Work item - Return, verbatim and in full, the records that follow, but not their pictures.

[Data items]
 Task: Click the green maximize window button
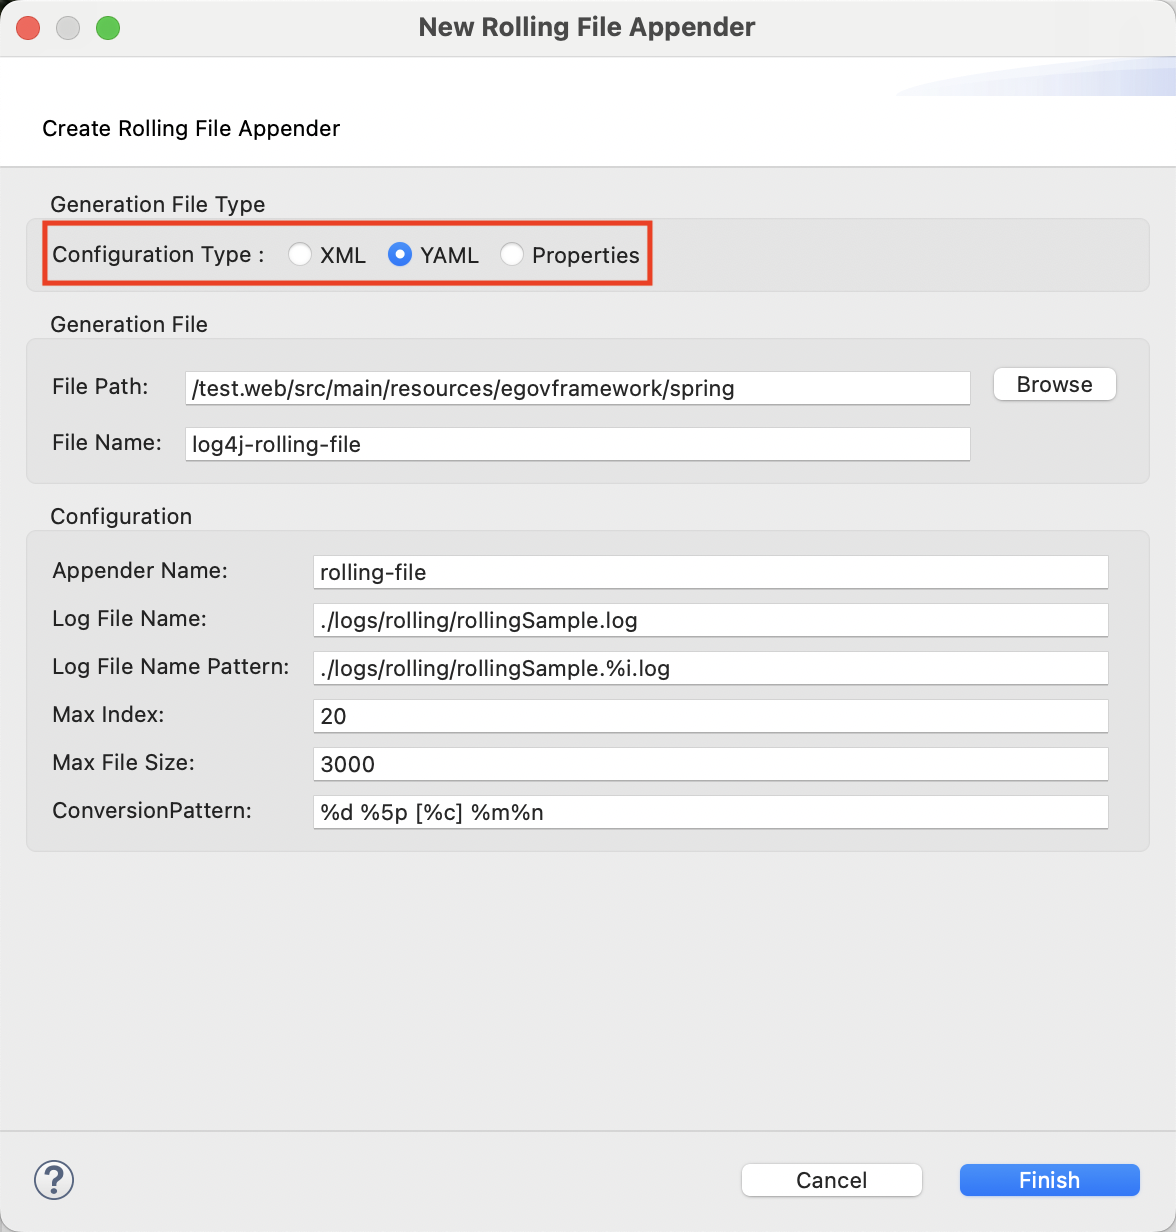click(108, 28)
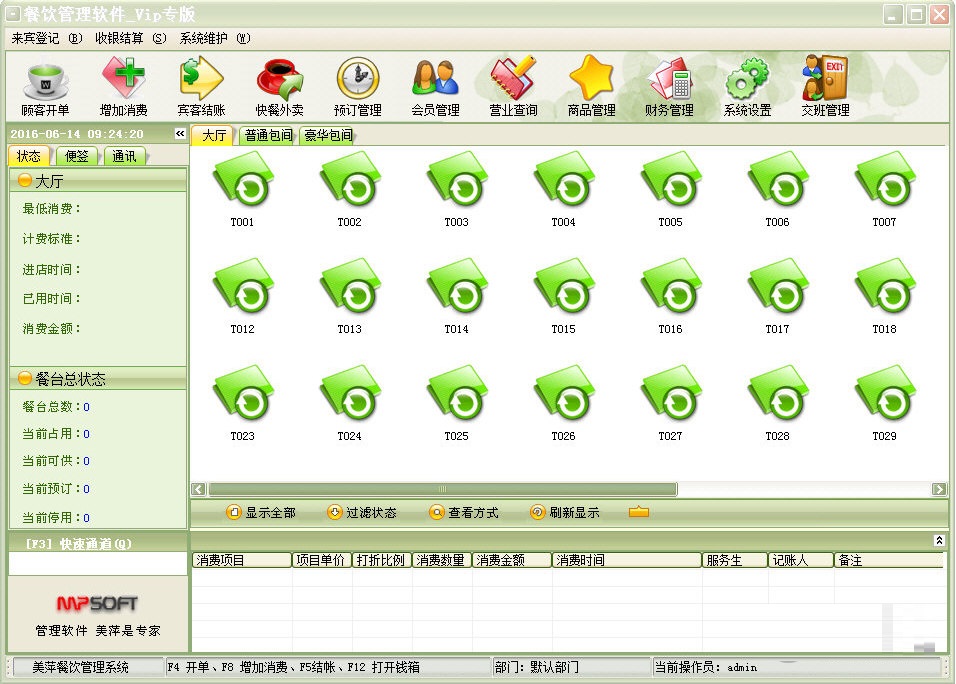The height and width of the screenshot is (684, 956).
Task: Switch to the 普通包间 tab
Action: (x=266, y=134)
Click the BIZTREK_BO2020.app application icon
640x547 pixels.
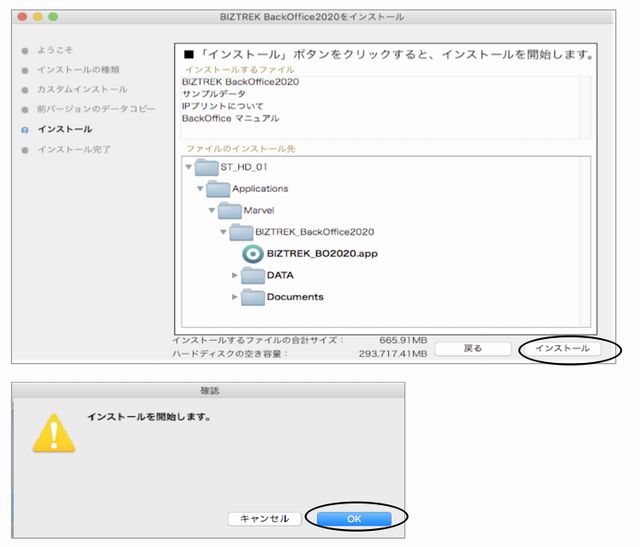coord(254,254)
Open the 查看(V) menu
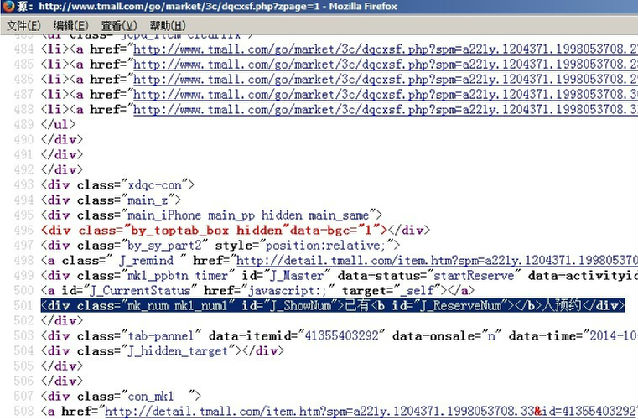The width and height of the screenshot is (638, 419). click(x=118, y=24)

Answer below -
 Task: Click the green maximize window button
click(108, 28)
The height and width of the screenshot is (684, 956).
Task: Switch to the 普通包间 tab
Action: (x=266, y=134)
Click the BIZTREK_BO2020.app application icon
640x547 pixels.
coord(254,254)
Open the 查看(V) menu
The width and height of the screenshot is (638, 419). click(x=118, y=24)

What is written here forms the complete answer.